Perhaps you have seen posts on Facebook since the Supreme Court decision, Dobbs v. Jackson, that run something like this: “I am not pro-choice myself, but this is a tragedy for women’s rights.” I have personally seen a number of people who would identify as “pro-life” but who have gone out of their way to lament the overturning of Roe v. Wade. Perhaps you are someone who holds this perspective yourself. If so, here are some questions:
- If you are not pro-choice, why?
- Do you believe that an abortion is the killing of a human life?
- Is the child in the womb a person?
- Do you believe that laws should protect human life?
- Do you believe laws should especially protect those most vulnerable and incapable of defending themselves?
- Is there anyone more defenseless than a child in the womb?
- How would you explain to someone that you (1) believe the child is a human person, (2) laws should protect human persons, but (3) we shouldn’t make laws that protect the human person in the womb?
- Are there other injustices where innocent lives are killed that you oppose personally, but would hesitate to require legal protections against?
- If you lived in the Jim Crow South and wanted to end segregation and white supremacists told you to stop “legislating your morality,” what would you say to them?
- Why are laws protecting children in the womb any different? Why impose your own moral standards in one instance, but demure in the other?
- How long have you believed that Roe v. Wade shouldn’t be overturned?
- Did you disagree with other abortion restrictions that were in place prior to Dobbs that ostensibly removed a choice from a woman after a certain time period? If not, why not?
- At what age (gestational or outside the womb) would you say the law should intervene to save the life of a child about to be killed, regardless of the parent’s desire for the child to live? Why?
- Do you believe that children with special needs deserve the right to live or are disposable?
- What about children who are the by-product of rape?
- What do you think are the consequences for those individuals today when they see people frequently use their existence as a justification for why abortions must take place? That the world would be better if they had been killed?
- Do you realize that the Guttmacher Institute (a pro-abortion organization) did their own study on why women get abortions and discovered that the overwhelming majority of abortions were procured because a pregnancy “interfered with a women’s work, education, or ability to provide for dependents” (74%), while only 1% was due to rape, and 0.5% were due to incest?
- If you are troubled by the financial toll impoverished single-mothers face as they raise children or how full our foster care system is already, do you believe there are no other solutions besides killing a child to address that issue?
- Are there any other groups of people in serious need that should be killed as a solution to their problem? Immigrants? The homeless? The elderly?
- If that is unthinkable, then why is the extermination of unborn children not similarly off the table?
- What aspect of the recent Supreme Court ruling do you disagree with?
- Do you realize that the ruling does not criminalize abortion, but returns the decisions to states where the regular voter has more of a voice in this matter?
- Do you realize that under Roe v. Wade, America had some of the most extreme abortion laws in the world, more lax than nearly every other European country (47 out of 50), and stood alongside N. Korea and China in its level of access to abortion?
- Do you know that zero states have banned abortions in circumstances where the pregnancy would result in the death of the mother and/or child, including ectopic pregnancies?
- Do you believe depriving a woman the right to kill her child robs her of bodily autonomy?
- Do not many laws put strictures on what we can and cannot do with our bodies, especially when we intend to harm other people?
- What did you think of people using the slogan “my body, my choice” in reference to refusing being vaccinated or wear a mask during Covid? Did you think their right to “bodily autonomy” was warranted there?
- Does the child in the womb have a right to “bodily autonomy”?
- At what age should “bodily autonomy” begin?
- What do you believe the purpose of sex is?
- Does childbearing have any dimension in that purpose?
- Do you believe there should be any laws that constrict a person’s sexual activities?
- If not, what about crimes like sexual assault, or taboos like necrophilia?

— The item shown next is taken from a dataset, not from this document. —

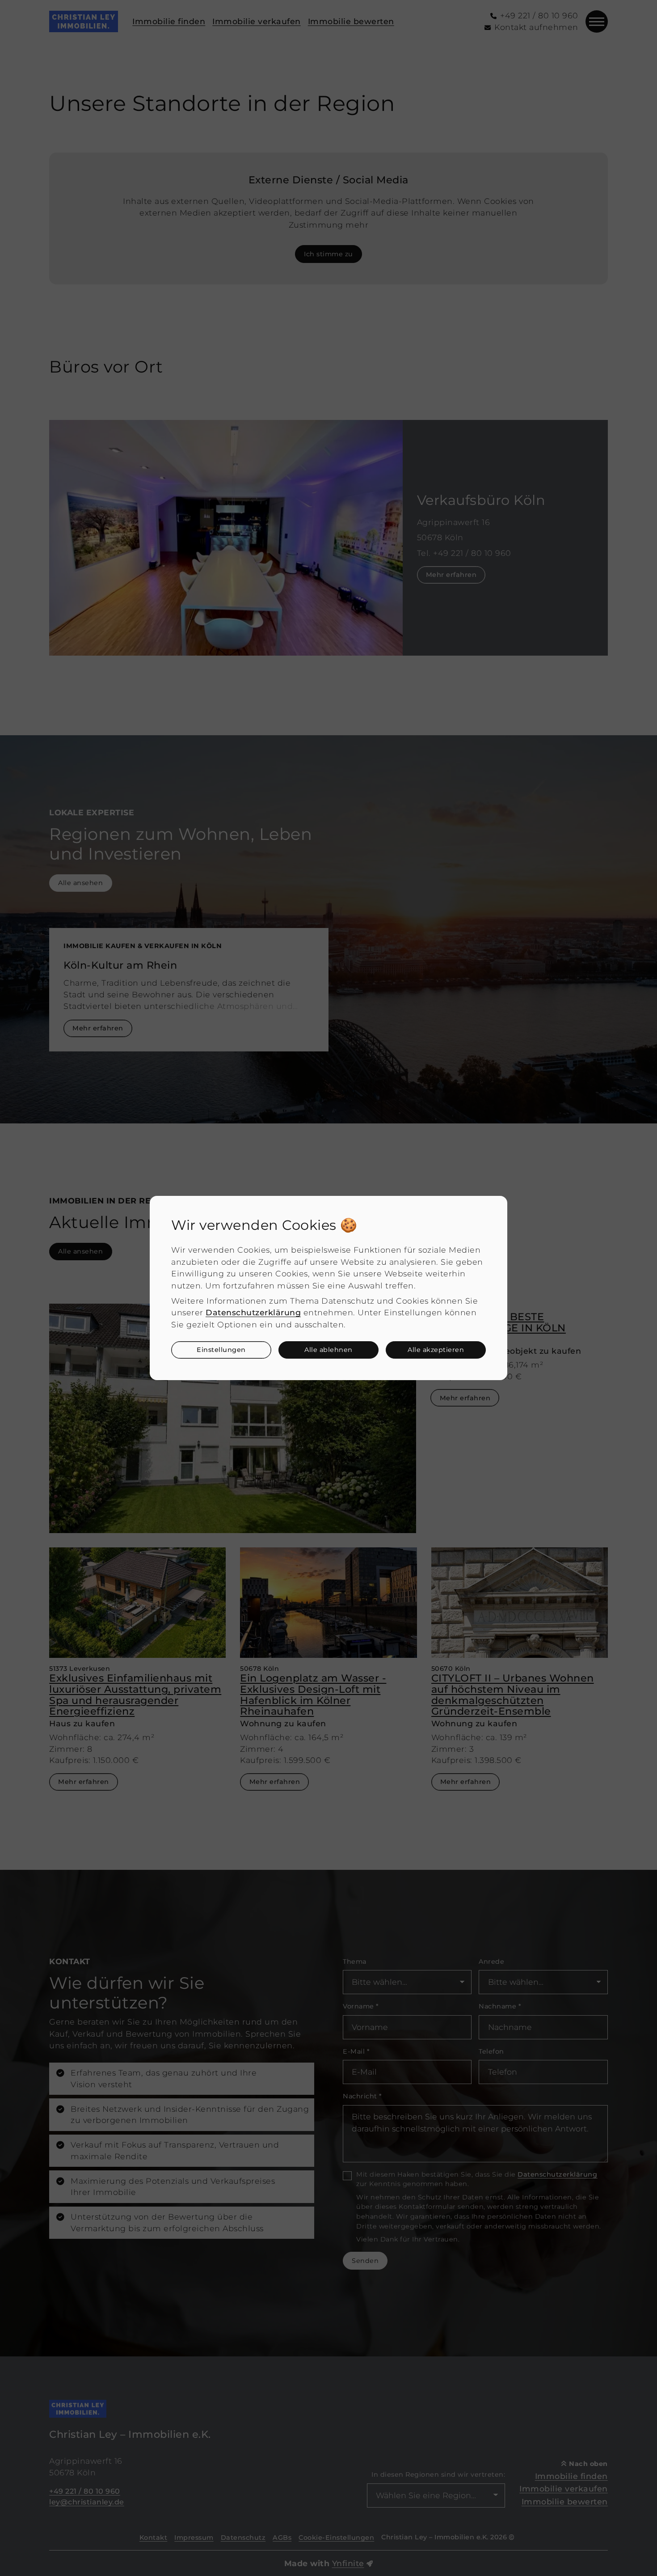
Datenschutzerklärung (253, 1312)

- If you are frustrated by pro-life advocates opposing abortion while there are so many other social ills that seem to lead to abortions, what have you done personally to address those ills yourself? Do you volunteer at pregnancy centers or help single mothers or donate to clinics that help impoverished women?

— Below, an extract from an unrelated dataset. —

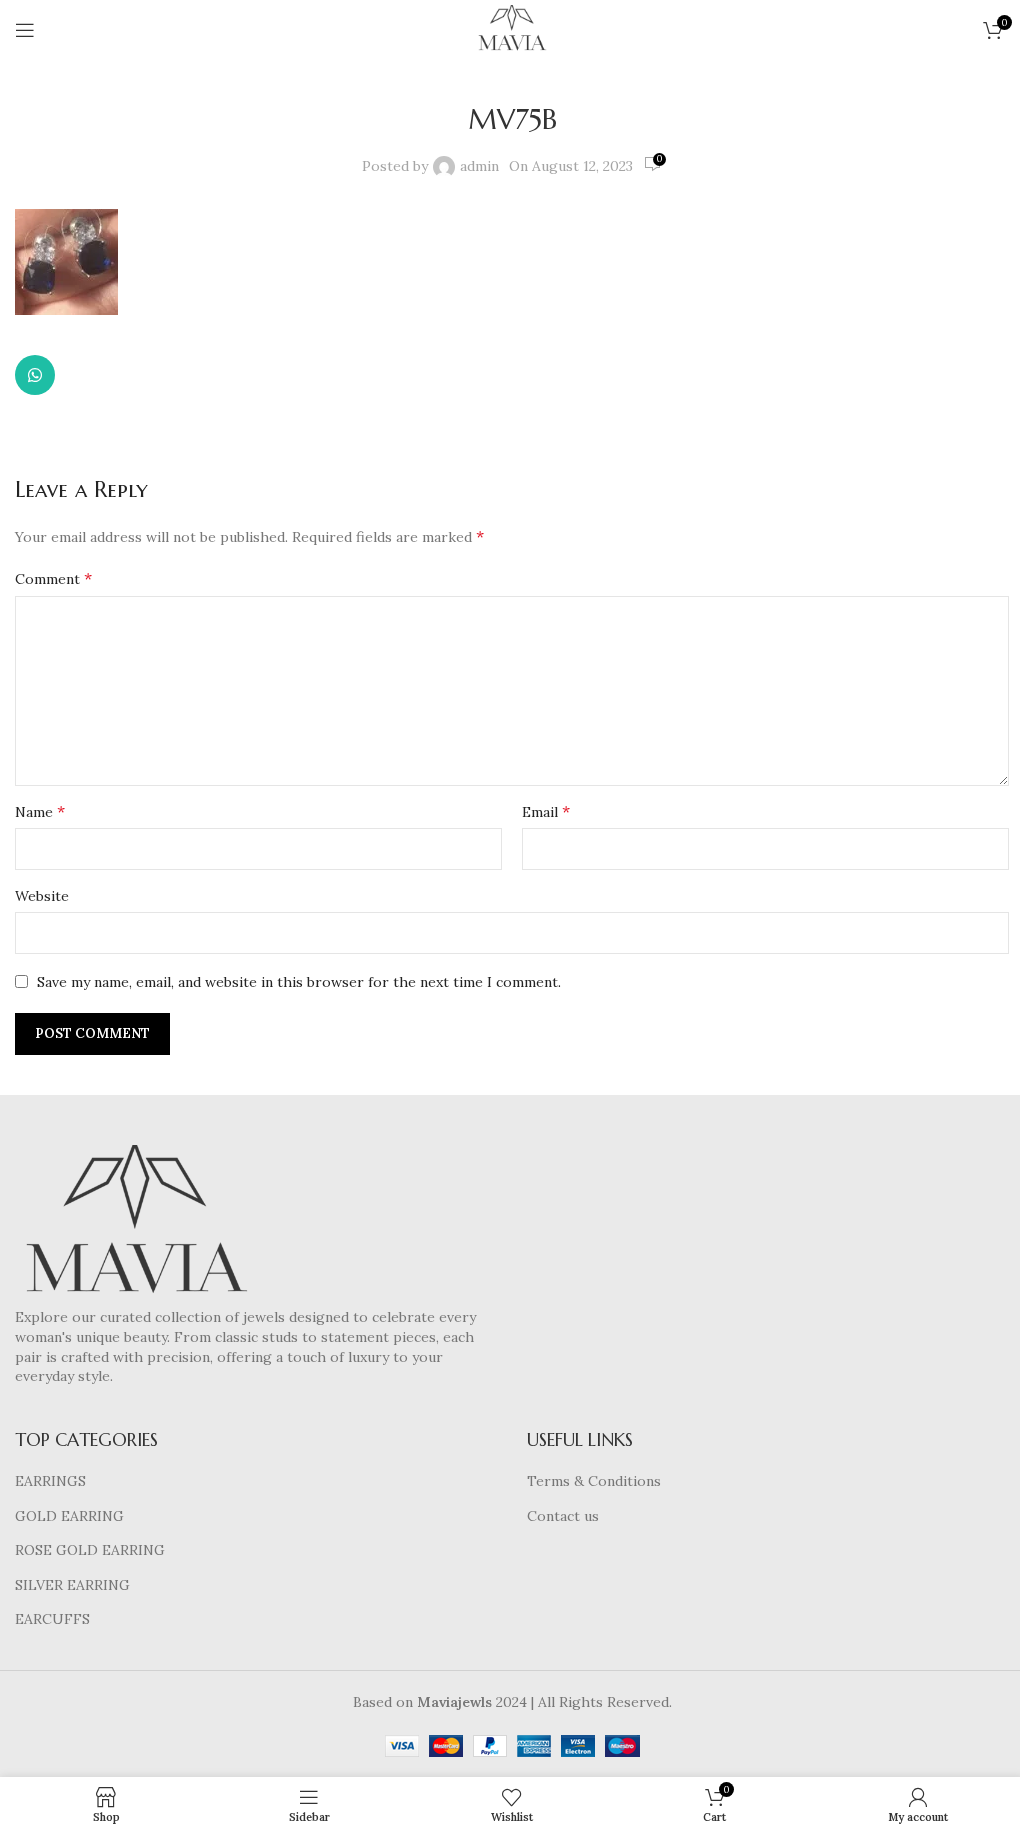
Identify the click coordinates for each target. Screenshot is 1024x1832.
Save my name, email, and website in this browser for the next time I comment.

- Did you know that there are more than twice as many pregnancy centers in America as there are abortion clinics where pro-life advocates give free resources, counseling, ultrasounds, diapers, formula, baby clothes, and much more to vulnerable women?
- If you believe that the Dobbs decision was a blow to women’s rights, what right did it deprive them of?
- Does the government create or recognize human rights?
- If you believe the government creates human rights, what would you say to past atrocities governments have committed in the past by denying rights to certain persons? If they create “rights,” then don’t they have authority to deny “rights”?
- If you believe the government recognizes human rights and then codifies them into law, then where do these rights come from in the first place?
- If you believe from God, then what do you think God thinks of the killing of children?
If you believe that abortion is the killing of a child, yet are troubled by the recent SCOTUS decision, then I hope these questions help you think through your reasoning more clearly.